"Sem querer, sinto que tenho estado a pensar na minha vida. Não dei por isso, mas assim foi. Julguei que somente via e ouvia, que não era mais, em todo este meu percurso ocioso, que um reflexor de imagens dadas, um biombo branco onde a realidade projeta cores e luz em vez de sombras. Mas era mais, sem que o soubesse. Era ainda a alma que se nega, e o meu próprio abstracto observar era uma negação ainda.
Tolda-se o ar de falta de névoa, tolda-se de luz pálida, em a qual a névoa como que se misturou. Reparo subitamente que o ruído é muito maior, que muito mais gente existe. Os passos dos mais transeuntes são menos apressados. Aparece, a quebrar a sua ausência e a menor pressa dos outros, o correr andado das varinas, a oscilação dos padeiros, monstruosos de cesto, e (a) igualdade divergente das vendedeiras de tudo mais desmonotoniza-se só no conteúdo das cestas, onde as cores divergem mais que as coisas. Os leiteiros chocalham, como chaves ocas e absurdas, as latas desiguais do seu ofício andante. Os polícias estagnam nos cruzamentos, desmentido parados da civilização ao movimento invisível da subida do dia.

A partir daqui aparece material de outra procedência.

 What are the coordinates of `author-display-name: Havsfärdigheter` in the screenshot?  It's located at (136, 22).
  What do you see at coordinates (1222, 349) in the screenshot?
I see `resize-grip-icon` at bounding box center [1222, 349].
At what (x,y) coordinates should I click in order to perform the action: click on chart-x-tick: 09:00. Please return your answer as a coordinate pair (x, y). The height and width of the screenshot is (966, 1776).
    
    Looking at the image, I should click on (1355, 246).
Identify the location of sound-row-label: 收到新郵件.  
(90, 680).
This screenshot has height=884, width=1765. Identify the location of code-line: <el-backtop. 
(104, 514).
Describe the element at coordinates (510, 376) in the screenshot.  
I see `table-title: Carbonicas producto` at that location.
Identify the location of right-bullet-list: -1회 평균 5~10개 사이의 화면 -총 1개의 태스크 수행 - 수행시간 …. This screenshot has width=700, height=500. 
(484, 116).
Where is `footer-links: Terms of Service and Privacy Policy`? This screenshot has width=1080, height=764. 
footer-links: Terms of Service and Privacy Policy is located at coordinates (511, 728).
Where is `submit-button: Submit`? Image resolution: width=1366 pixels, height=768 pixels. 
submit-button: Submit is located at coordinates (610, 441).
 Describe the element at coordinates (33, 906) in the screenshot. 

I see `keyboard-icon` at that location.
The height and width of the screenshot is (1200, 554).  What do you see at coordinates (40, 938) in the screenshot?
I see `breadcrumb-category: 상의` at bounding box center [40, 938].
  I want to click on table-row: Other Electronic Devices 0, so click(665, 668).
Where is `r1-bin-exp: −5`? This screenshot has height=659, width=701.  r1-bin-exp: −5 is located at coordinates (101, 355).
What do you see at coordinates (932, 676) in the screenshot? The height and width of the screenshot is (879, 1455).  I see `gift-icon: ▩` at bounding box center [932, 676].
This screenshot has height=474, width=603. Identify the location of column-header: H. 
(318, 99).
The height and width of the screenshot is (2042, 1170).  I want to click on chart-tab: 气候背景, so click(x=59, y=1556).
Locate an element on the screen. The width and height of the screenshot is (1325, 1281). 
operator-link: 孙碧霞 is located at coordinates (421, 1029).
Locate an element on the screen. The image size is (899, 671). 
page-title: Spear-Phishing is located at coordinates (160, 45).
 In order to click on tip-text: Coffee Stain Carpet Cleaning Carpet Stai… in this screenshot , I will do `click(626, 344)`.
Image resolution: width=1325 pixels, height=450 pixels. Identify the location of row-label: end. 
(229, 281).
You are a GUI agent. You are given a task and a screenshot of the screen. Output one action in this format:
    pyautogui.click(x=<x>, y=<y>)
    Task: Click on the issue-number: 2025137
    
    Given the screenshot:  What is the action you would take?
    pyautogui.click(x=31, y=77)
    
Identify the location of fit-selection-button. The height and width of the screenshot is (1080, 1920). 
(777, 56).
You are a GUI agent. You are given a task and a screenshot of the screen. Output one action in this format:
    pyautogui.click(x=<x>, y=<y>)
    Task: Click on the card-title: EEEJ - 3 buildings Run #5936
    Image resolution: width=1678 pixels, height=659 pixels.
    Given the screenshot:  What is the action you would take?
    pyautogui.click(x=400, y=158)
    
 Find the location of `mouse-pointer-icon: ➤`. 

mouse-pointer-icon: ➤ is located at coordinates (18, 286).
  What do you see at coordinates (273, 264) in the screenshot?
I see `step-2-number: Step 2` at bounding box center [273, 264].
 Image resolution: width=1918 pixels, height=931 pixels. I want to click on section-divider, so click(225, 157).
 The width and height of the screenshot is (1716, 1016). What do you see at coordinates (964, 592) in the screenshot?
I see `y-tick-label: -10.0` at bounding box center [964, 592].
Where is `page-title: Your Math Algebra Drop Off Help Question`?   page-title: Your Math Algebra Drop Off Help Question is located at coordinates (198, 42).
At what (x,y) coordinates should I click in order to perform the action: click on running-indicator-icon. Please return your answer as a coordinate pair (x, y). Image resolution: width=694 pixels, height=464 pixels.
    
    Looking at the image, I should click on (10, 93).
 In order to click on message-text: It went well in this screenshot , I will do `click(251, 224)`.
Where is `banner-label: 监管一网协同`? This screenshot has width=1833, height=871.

Quem me dera, neste momento o sinto, ser alguém que pudesse ver isto como se não tivesse com ele mais relação que o vê-lo – contemplar tudo como se fora o viajante adulto chegado hoje à superfície da vida! Não ter aprendido, da nascença em diante, a dar sentidos dados a estas coisas todas, poder vê-las na expressão que têm separadamente da expressão que lhes foi imposta. Poder conhecer na varina a sua realidade humana independentemente de se lhe chamar varina, e de saber que existe e que vende. Ver o polícia como Deus o vê. Reparar em tudo pela primeira vez, não apocalipticamente, como revelações do Mistério, mas diretamente como florações da Realidade."